#### Study text
Subacute bacterial endocarditis in Child

See also in: Nail and Distal Digit
Print Images (5)
Contributors: Neil Mendoza MD, Paritosh Prasad MD
Other Resources UpToDate PubMed

Synopsis

Bacterial endocarditis is an infection of the endocardial surface of the heart. The most common structures of the heart affected are the heart valves. Historically, the term "acute" endocarditis was used to describe the rapidity of symptoms, as opposed to "subacute" endocarditis. However, these terms have fallen out of favor as it is well known that there is significant overlap in presentation. A more helpful description is to use the name of the pathogen causing endocarditis (eg, a physician might say "native aortic valve endocarditis due to Staphylococcus aureus").

Patients at increased risk of this infection include intravenous drug users and patients with a predisposing heart condition including the presence of cardiac devices or prosthetic cardiac valves.
########
### Task description
Answer from the text on bacterial endocarditis:
(a) Which structures of the heart are most commonly affected?
(b) According to the text, what is a more helpful way to describe endocarditis than the terms "acute" and "subacute"?
(c) Which patients are at increased risk of this infection?
#### Material shown
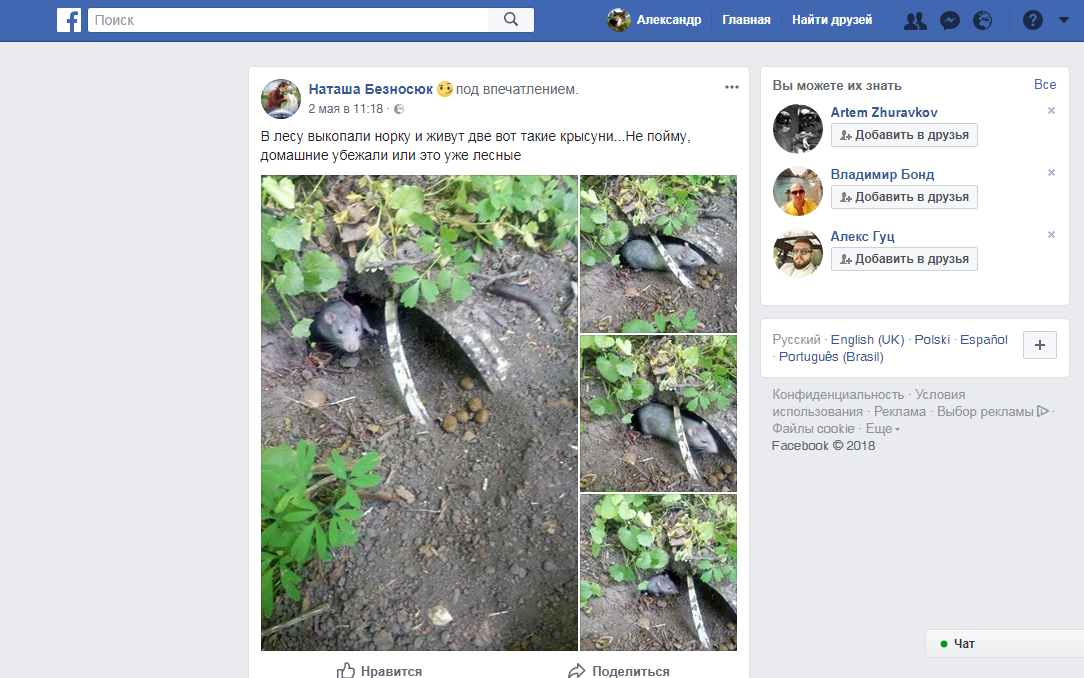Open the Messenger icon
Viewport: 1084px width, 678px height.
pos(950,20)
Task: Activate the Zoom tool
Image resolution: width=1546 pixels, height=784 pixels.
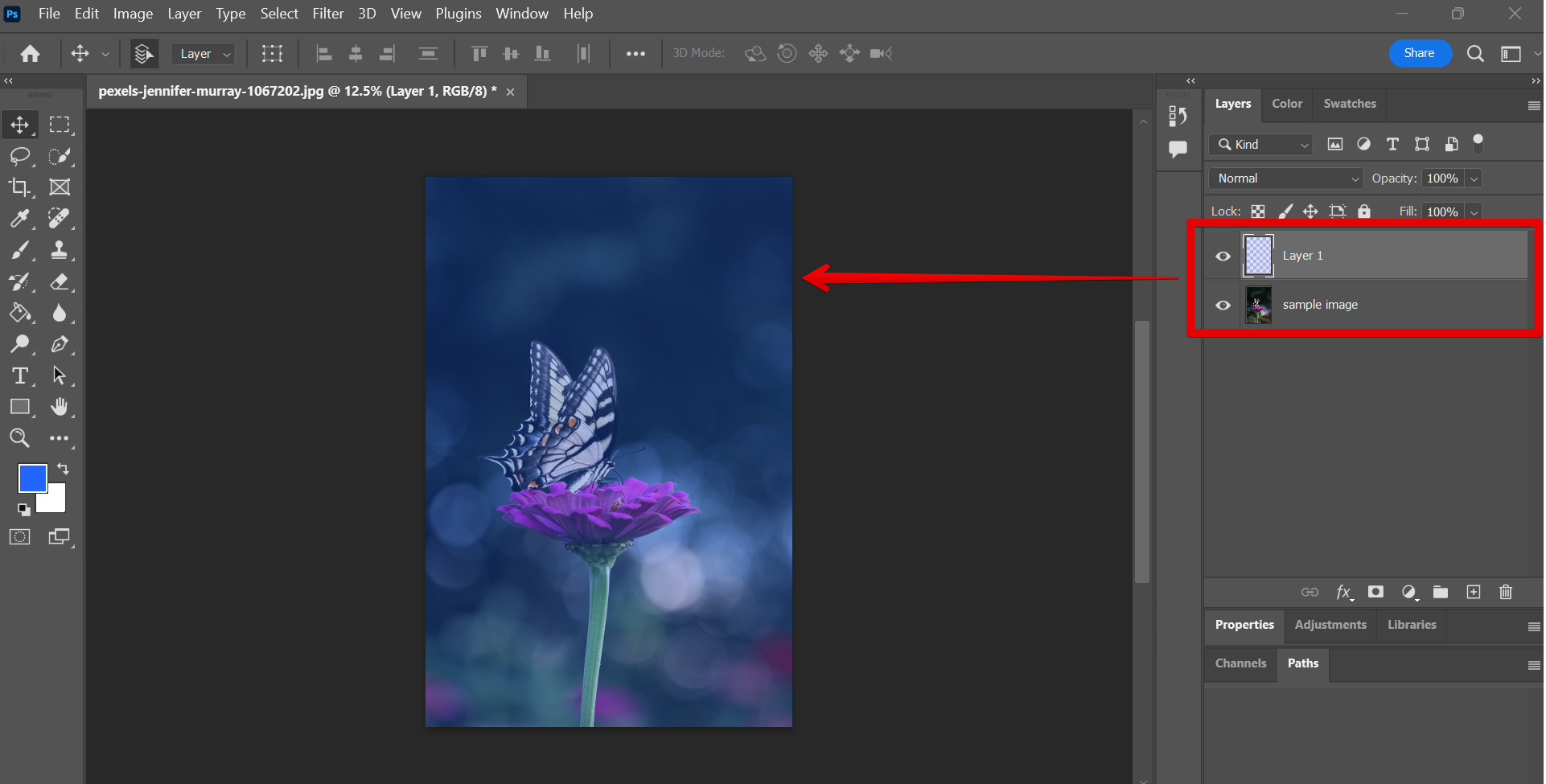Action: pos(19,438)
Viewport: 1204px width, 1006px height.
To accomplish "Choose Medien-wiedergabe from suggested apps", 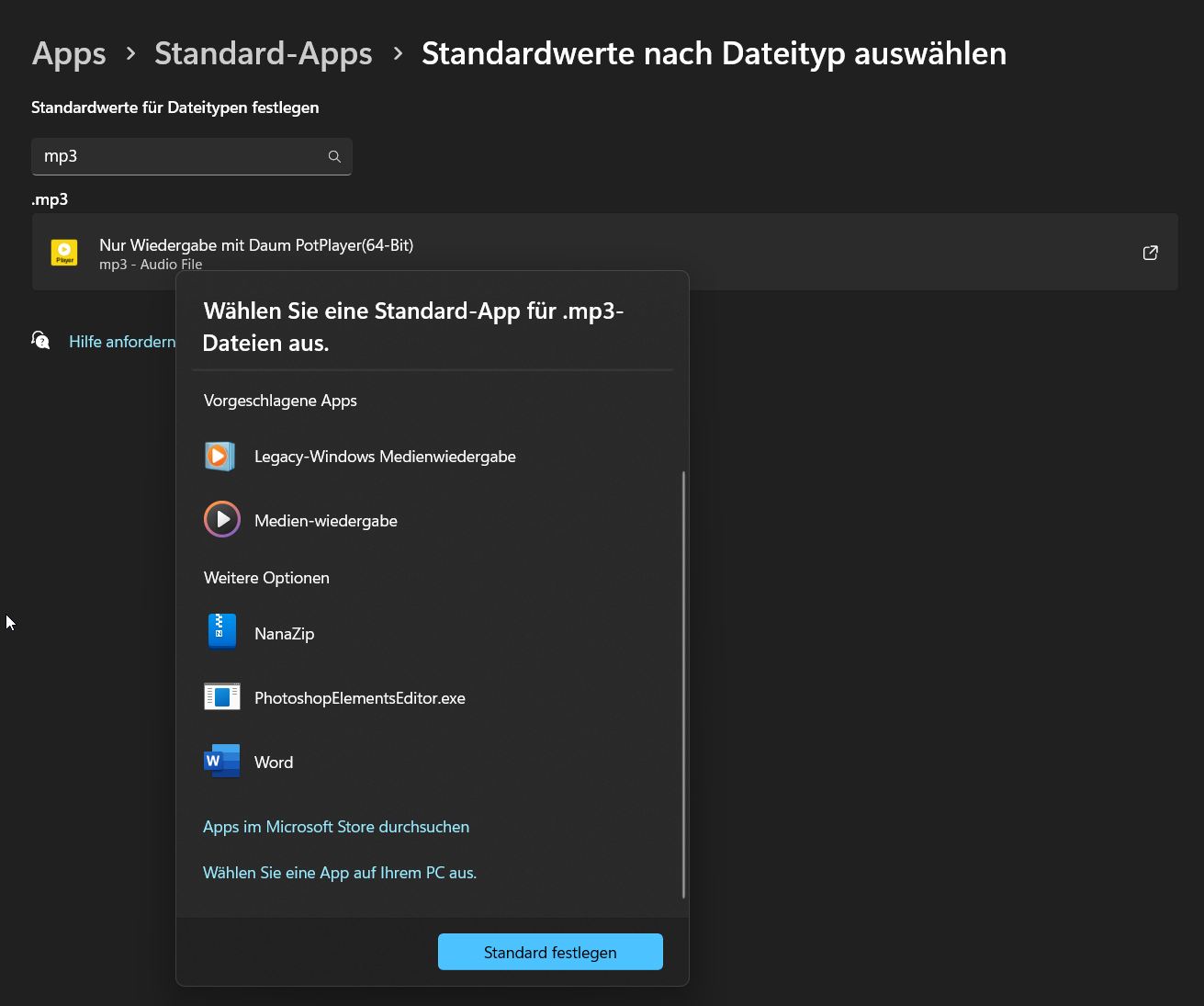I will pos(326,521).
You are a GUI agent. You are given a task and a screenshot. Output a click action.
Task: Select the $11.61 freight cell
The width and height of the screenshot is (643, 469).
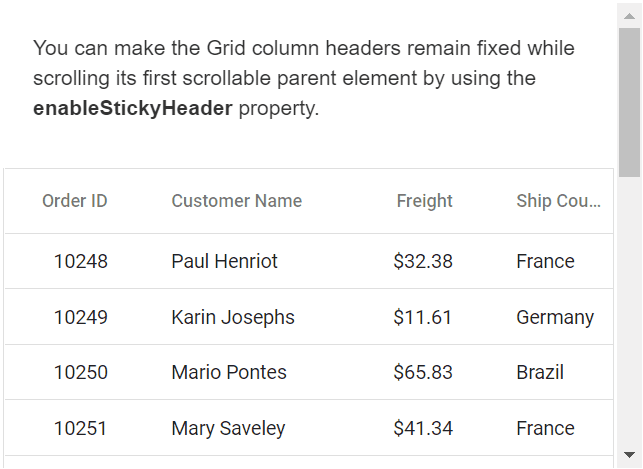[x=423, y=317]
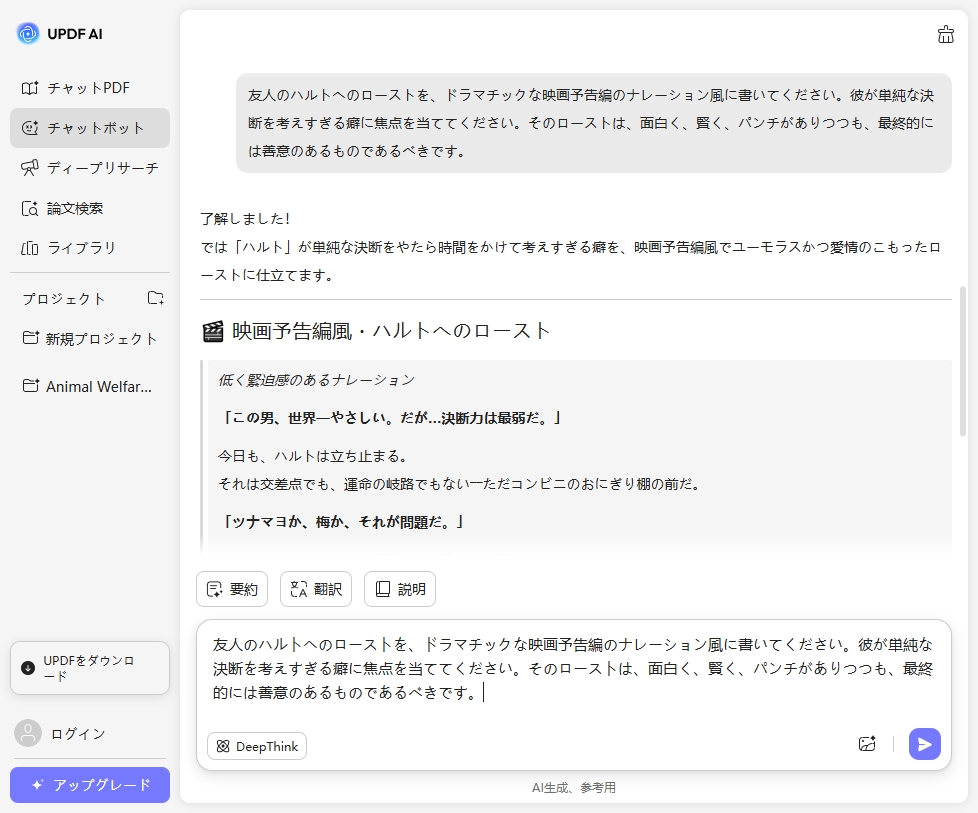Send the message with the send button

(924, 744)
########
### Answer for the task
(a) The heart valves.
(b) Using the name of the pathogen causing the endocarditis.
(c) Intravenous drug users and patients with a predisposing heart condition, including the presence of cardiac devices or prosthetic cardiac valves.